Şimdi ben neyi yazayım?
Ortadoğu’da alevlenen ateşi mi yoksa Gaziantep’e yağan yağmuru mu?
Çünkü ikisi de çok ama çok önemli.
Yine de küresel kapışmayla başlayalım.
13 kilometre uzaktan Trump diye bir adem, Putin diye başka bir ademe haykırıyor;
“Hazır ol Rusya füzeler gelecek.”
Bir o kadar uzaklıktan Putin diye bir adem ses veriyor;
“Sen o füzelerini teröristlere karşı kullanmalısın.”
Üstelik bu göz dağları sosyal medya üzerinden veriliyor.
Eeee, bu iki adem de bizim dost ve müttefikimiz.
Şimdi biz hangi kutupta yer alacağız?
Yanı başımızda tehlike kelepleniyor.
Akdeniz, Karadeniz savaş gemileriyle donandı.
Ve dünya savaşı konuşmaya başlıyor.
Blöfü konuşan yok.
Bu arada İran Şam’ın yanında yer alıyor, Çin suskunluğunu koruyor.
Fransa, İngiltere hegemonca tavırlar içinde.

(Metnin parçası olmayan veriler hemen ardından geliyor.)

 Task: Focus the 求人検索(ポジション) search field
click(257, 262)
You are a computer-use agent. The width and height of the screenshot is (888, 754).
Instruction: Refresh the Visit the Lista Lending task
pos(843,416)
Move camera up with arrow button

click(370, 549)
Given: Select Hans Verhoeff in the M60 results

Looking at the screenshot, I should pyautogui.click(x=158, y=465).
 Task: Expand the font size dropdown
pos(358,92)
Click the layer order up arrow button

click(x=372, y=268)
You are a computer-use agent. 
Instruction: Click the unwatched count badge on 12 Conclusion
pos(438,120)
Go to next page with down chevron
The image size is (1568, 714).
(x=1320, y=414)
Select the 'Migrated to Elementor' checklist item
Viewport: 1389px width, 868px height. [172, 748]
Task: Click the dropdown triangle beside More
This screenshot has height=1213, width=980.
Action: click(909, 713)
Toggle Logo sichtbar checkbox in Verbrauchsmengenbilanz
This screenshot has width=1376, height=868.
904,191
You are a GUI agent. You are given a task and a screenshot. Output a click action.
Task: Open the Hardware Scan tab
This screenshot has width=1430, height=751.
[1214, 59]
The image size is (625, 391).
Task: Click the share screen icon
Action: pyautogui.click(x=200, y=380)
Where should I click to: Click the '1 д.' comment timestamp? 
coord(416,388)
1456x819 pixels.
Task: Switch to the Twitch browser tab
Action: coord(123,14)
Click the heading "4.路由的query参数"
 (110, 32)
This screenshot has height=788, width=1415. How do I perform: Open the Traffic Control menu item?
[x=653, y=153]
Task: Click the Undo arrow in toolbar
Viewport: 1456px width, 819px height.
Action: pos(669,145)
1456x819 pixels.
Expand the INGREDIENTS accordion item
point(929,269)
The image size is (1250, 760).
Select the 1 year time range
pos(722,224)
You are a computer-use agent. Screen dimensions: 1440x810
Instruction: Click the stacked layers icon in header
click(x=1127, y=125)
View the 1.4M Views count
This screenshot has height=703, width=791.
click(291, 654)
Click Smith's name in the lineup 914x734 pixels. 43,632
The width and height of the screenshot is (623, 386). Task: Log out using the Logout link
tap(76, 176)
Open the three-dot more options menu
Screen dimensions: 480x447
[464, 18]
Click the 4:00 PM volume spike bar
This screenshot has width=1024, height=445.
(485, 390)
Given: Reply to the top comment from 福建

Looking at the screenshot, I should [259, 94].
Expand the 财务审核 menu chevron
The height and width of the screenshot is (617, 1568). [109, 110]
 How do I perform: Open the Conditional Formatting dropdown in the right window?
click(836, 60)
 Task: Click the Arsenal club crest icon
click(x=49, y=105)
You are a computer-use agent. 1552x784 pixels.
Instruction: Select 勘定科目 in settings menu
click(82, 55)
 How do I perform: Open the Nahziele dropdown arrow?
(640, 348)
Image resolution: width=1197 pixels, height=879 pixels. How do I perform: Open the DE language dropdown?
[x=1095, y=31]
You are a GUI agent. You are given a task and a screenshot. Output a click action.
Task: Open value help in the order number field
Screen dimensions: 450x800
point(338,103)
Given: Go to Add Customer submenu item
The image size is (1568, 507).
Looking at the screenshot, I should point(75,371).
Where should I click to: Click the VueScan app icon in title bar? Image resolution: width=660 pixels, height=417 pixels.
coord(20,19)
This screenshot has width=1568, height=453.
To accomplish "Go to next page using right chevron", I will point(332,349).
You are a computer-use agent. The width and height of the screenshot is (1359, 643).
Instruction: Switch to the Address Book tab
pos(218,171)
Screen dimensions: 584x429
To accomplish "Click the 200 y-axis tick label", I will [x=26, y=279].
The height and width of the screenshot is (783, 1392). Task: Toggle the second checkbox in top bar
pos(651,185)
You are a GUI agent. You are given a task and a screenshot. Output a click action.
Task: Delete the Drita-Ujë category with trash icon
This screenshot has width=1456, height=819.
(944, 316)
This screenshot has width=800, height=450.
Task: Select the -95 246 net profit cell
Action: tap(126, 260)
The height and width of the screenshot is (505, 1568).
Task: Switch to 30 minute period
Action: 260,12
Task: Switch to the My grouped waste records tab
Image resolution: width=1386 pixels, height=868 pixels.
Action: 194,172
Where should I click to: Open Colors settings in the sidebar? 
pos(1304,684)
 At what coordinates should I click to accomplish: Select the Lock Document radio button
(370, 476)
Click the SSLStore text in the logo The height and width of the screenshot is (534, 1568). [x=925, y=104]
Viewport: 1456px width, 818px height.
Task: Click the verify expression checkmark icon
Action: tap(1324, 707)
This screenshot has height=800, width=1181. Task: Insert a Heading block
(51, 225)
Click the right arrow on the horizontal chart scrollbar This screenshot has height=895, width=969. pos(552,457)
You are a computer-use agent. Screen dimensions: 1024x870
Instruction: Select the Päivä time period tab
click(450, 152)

Hele de Fransa, Libya’da olduğu gibi Ortadoğu’da da fır kapma telaşında.
Gelişen son durum, etkisiz hale getirilen terörist sayısı vermeye benzemiyor.
Üyesi olduğumuz Nato’nun genel sekreteri, önümüzdeki hafta Türkiye’ye gelecekmiş.
Ne yüzle gelecek, ne diyecek belli değil.
Önümüzdeki hafta çeşitli gelişmelere gebe gibi görünüyor.
Dilerim doğum prematüre olur…
X
Dünya savaşı konuşurken marka şehir Gaziantep’i yağmur ve dolu vurdu.
Hani yazımız yaz olmaktan, kışımız kış olmaktan çıktı ya!
Gaziantep ve çevresi de bu doğal afetten nasibini aldı.
Ödül üstüne ödül alan belediyeler, asli işini unutup inşaatçılığa soyunan belediye başkanları varken üst geçitler, alt geçitler, ana yollar, sokaklar, parklar su altında kaldı.
İyi ki Alleben Deresi varmış, sel yükünü biraz da olsa azalttı.
Bu yağmur sellemesi ilk değil.
Bir iki yıl önce de altgeçitlerde kalanlar kayıklarla kurtarılmıştı.
Demek ki ders almamışız.
Ders alsak önlem de almış olurduk.
Yollarda sağa dönmek yasak, sola dönmek yasak, U dönüşü yapmak yasak.